Transliteration of lyrics:

B’ruchah haba’ah b’sheim Havayah.
Mi zot hanish’kafah k’mo-shachar yafah chal’vanah barah kachamah?

Translation:

Blessed is she who comes in the name of Becoming!
Who is she who shines through like the dawn, beautiful as the moon, radiant as the sun?

Songs evolve. So do people. So does God. Eheyeh asher eheheh – “I will be what I will be” (Exodus 3:14) When Moses asks God for God’s name, the answer is cryptic, fluid, perhaps not a name at all. We talk about having a covenant with God, and yet there have been many – Adam and Chavah’s, Noah’s, Abraham’s, Jacob’s, the event at Sinai, the two tablets, new and renewed commitments through the books of the prophets, and different Jewish movements and communities reimagining and renewing Judaism in our own times. God is timeless and ever-present, yet always changing and Becoming; the world is made new each day. Made in the image of God, we, too, are always Becoming. Just as our relationship with God is constantly changing, human relationships are constantly subject to re-negotiation, re-definition, renewed contracting and commitment. Zeh sh’mo l’olam (Ex. 3:15) – this constantly changing, indefinable God tells Moses, ‘this is my name forever’. Identity is always shifting, and yet enduring enough to be  recognisable.

When we welcome a new child into the world, and into our Jewish family, we are especially attuned to infinite, unknown possible futures for this child, lovingly watched over by the God of Becoming. And so, in this song, at one moment in the child’s journey of becoming, we invoke Havayah, the essence of Becoming.

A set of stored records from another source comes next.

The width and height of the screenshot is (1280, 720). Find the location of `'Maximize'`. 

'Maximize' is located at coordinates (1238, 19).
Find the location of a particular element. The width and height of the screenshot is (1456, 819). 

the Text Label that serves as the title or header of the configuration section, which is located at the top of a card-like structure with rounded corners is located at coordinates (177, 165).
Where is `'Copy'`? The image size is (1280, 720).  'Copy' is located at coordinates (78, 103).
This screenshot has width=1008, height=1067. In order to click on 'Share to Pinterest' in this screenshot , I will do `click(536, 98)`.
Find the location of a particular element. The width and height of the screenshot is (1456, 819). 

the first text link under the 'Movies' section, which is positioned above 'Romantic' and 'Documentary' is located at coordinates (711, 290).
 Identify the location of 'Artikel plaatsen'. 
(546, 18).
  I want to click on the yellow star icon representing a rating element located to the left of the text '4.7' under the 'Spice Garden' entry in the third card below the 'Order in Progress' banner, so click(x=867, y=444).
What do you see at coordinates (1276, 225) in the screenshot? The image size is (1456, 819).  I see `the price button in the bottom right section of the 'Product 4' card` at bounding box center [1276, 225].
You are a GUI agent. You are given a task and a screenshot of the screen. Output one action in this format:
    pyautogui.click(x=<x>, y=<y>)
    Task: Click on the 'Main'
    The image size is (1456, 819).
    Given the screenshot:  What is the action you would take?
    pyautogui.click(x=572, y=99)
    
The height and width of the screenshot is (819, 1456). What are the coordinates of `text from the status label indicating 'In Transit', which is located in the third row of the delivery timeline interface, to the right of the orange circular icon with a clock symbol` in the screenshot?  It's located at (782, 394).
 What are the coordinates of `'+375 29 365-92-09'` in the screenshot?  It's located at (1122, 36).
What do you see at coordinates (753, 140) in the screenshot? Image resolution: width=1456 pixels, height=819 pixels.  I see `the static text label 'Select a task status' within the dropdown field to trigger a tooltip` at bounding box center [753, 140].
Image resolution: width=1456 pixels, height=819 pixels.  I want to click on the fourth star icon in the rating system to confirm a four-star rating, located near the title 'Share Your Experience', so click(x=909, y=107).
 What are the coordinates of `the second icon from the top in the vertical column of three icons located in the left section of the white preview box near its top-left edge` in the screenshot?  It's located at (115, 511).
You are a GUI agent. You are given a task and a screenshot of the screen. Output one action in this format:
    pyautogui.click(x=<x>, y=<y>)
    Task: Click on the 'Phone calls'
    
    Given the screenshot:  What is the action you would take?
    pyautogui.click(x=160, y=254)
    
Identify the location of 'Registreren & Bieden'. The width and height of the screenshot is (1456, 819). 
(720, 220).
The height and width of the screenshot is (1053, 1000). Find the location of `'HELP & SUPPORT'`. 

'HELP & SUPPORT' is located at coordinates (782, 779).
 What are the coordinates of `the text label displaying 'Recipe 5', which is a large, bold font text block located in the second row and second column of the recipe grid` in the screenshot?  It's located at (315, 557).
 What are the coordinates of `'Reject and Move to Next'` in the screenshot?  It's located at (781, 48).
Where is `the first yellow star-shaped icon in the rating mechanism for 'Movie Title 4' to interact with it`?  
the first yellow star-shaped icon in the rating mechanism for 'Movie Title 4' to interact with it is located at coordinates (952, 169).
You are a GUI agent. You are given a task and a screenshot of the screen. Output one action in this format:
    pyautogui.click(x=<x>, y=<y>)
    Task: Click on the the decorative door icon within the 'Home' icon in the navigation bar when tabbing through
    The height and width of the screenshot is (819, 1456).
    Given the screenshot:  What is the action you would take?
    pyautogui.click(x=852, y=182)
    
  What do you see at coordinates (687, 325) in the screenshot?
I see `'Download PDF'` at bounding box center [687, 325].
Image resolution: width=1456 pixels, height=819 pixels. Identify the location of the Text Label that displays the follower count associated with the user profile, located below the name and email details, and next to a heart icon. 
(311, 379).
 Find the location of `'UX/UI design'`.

I have used the feminine form of the verb ‘to come’, replacing the masculine form in Ps 118:26 that is often used as the opening sentence at weddings, to make it suitable for a blessing for a baby girl. And when I originally wrote the song, I still used the word Adonai as the substitute for the unpronounceable Hebrew yud-heh-vav-heh name of God. But Adonai is masculine, fixed, usually translated as ‘Lord’ – clearly not the right word to use in this song. Working on the music team of the ‘All Our Voices’ project at Reclaiming Judaism, it became very clear to me that my song needed to evolve to its current lyric.

I composed this for the birth of the daughter of my friends of mine. The first section came to me on the morning of the baby blessing, two days after the little girl was born; there wasn’t much time to prepare! The tune is deliberately very simple, as I wanted the congregation to be able to pick it up and join in after hearing it just once, which is what happened on the song’s very first outing. The repeated musical motif is intended to feel like a gentle lullaby call. The second section (Mi zot …) was written later that evening. The second line comes from Song of Songs (6:10), and is recommended for a baby girl’s blessing in Cohen, Debra Nussbaum (2001) Celebrating your new Jewish daughter: creating Jewish ways to welcome baby girls into the covenant, Jewish Lights Publishing. It is a beautiful, joyful sentiment, and can also be sung at a bat mitzvah. The song can used in its totality, but it also works if just the first section is used. This song could also be used for a wedding, either to address the bride in the opening processional, or to address both brides in the case of a wedding of two women – celebrating the constant ‘becoming’ of relationship.